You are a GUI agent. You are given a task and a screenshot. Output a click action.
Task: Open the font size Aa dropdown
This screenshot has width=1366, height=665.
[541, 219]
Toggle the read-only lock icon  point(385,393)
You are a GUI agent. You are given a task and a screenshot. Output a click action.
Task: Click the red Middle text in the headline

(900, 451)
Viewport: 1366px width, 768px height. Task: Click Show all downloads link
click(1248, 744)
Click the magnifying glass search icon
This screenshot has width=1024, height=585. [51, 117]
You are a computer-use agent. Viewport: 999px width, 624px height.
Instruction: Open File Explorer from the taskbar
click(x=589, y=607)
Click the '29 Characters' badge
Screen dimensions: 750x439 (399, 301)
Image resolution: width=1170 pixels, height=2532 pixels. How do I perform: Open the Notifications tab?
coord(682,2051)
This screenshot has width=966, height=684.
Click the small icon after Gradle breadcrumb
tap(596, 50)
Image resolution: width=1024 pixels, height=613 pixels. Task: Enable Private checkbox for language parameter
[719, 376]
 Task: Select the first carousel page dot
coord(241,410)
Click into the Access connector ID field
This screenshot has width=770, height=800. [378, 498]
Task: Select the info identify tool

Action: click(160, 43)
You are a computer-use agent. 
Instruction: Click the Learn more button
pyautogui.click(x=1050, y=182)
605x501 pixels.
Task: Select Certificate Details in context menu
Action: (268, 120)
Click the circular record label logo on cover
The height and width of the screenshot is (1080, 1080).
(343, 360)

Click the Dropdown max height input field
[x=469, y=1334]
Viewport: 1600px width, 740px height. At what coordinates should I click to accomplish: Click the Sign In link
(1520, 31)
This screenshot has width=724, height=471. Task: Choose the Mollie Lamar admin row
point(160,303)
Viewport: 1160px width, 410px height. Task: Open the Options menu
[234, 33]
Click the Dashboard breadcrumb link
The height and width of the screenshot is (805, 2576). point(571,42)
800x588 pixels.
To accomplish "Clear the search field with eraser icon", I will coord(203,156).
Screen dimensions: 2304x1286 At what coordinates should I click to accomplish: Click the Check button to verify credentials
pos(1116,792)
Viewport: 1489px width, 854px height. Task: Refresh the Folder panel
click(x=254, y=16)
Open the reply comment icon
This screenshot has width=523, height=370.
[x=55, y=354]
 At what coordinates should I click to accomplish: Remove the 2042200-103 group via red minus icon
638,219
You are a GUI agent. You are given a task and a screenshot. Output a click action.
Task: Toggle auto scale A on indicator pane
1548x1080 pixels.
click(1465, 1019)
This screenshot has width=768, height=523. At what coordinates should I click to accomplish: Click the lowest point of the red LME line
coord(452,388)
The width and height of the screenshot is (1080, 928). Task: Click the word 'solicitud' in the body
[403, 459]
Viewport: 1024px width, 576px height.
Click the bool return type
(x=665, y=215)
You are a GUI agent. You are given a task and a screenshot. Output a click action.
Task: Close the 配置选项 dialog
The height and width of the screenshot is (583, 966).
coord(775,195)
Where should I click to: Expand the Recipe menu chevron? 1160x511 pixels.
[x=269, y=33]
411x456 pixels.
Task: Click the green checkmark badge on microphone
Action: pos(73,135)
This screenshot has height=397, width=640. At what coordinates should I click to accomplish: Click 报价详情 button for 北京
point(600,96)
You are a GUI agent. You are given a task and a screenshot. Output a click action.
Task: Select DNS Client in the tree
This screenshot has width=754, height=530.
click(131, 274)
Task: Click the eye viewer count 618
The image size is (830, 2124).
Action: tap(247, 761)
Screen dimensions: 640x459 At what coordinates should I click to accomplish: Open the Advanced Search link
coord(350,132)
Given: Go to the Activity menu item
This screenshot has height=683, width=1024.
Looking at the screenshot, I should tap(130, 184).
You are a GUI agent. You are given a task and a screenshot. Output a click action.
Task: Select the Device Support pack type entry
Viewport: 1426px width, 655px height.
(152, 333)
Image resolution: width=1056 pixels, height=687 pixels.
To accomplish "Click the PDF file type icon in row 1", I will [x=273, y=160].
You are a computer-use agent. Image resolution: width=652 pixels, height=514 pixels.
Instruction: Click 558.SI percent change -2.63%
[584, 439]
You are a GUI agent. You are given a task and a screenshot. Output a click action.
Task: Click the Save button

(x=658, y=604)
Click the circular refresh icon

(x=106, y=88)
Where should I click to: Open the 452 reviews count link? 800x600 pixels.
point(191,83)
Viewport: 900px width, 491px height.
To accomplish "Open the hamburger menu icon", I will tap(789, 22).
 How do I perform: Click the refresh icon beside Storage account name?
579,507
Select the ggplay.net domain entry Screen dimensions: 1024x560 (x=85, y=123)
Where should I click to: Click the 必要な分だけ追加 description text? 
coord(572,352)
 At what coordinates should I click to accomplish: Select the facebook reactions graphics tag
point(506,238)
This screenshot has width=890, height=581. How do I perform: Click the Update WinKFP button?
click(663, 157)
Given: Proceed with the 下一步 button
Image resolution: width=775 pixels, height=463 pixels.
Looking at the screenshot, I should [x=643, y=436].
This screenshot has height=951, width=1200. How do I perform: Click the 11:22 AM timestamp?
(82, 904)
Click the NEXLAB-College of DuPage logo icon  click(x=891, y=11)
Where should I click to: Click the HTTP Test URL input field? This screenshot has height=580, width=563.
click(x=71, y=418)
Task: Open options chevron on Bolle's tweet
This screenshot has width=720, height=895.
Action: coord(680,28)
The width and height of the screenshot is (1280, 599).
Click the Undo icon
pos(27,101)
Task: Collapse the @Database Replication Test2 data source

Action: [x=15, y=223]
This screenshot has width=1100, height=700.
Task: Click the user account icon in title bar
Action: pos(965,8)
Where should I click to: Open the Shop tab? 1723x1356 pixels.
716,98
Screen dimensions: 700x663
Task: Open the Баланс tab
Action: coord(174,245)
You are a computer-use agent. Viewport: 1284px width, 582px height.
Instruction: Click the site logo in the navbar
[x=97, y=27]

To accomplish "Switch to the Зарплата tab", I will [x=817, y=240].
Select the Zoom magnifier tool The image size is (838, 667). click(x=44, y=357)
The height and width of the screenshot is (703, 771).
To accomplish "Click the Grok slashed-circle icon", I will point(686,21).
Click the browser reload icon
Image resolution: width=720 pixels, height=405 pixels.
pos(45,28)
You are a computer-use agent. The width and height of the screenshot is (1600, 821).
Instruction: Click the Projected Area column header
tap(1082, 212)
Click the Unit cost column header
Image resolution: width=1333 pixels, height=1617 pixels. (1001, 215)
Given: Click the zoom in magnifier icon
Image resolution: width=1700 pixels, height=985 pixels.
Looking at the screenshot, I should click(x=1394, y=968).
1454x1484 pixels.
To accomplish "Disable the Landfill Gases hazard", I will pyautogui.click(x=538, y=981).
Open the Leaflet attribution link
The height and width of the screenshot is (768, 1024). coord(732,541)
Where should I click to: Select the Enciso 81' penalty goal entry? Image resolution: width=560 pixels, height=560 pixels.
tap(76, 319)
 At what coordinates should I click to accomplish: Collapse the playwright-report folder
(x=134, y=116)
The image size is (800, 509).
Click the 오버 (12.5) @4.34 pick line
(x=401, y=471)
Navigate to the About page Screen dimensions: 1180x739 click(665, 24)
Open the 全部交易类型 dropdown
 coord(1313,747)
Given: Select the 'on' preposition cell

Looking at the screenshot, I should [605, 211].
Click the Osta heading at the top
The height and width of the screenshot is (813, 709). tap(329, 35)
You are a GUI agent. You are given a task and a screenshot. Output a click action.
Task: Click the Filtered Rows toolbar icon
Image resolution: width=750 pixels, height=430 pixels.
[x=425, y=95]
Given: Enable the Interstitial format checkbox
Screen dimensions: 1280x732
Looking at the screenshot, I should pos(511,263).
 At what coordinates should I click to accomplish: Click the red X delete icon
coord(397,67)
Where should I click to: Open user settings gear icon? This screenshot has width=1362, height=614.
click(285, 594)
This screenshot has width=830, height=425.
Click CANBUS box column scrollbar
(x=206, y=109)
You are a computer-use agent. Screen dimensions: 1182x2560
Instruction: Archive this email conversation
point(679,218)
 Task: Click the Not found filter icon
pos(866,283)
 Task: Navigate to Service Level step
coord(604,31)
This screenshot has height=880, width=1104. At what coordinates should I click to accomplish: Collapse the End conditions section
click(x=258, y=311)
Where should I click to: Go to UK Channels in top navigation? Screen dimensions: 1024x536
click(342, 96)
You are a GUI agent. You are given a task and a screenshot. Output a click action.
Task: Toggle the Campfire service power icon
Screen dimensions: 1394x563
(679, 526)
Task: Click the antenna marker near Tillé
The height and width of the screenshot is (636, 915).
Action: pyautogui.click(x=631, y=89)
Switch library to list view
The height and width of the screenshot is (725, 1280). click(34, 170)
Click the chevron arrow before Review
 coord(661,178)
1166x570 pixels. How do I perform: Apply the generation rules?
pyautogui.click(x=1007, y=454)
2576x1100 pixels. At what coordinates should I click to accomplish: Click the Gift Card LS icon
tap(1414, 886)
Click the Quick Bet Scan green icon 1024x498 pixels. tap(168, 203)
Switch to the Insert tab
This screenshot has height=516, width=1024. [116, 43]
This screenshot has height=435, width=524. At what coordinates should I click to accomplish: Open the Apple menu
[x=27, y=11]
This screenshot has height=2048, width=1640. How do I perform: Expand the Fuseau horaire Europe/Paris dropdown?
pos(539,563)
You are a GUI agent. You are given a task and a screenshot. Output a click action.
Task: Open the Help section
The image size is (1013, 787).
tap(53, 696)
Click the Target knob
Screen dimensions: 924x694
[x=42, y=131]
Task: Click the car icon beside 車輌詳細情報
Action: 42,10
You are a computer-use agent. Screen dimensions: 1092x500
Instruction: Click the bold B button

----------------

▸ **THE PROBLEM**:
Check each line above for the string "with" and copy the ones that have it.

▸ **ANSWER SPACE**:
To accomplish "Clear the search field with eraser icon", I will coord(203,156).
Given: Proceed with the 下一步 button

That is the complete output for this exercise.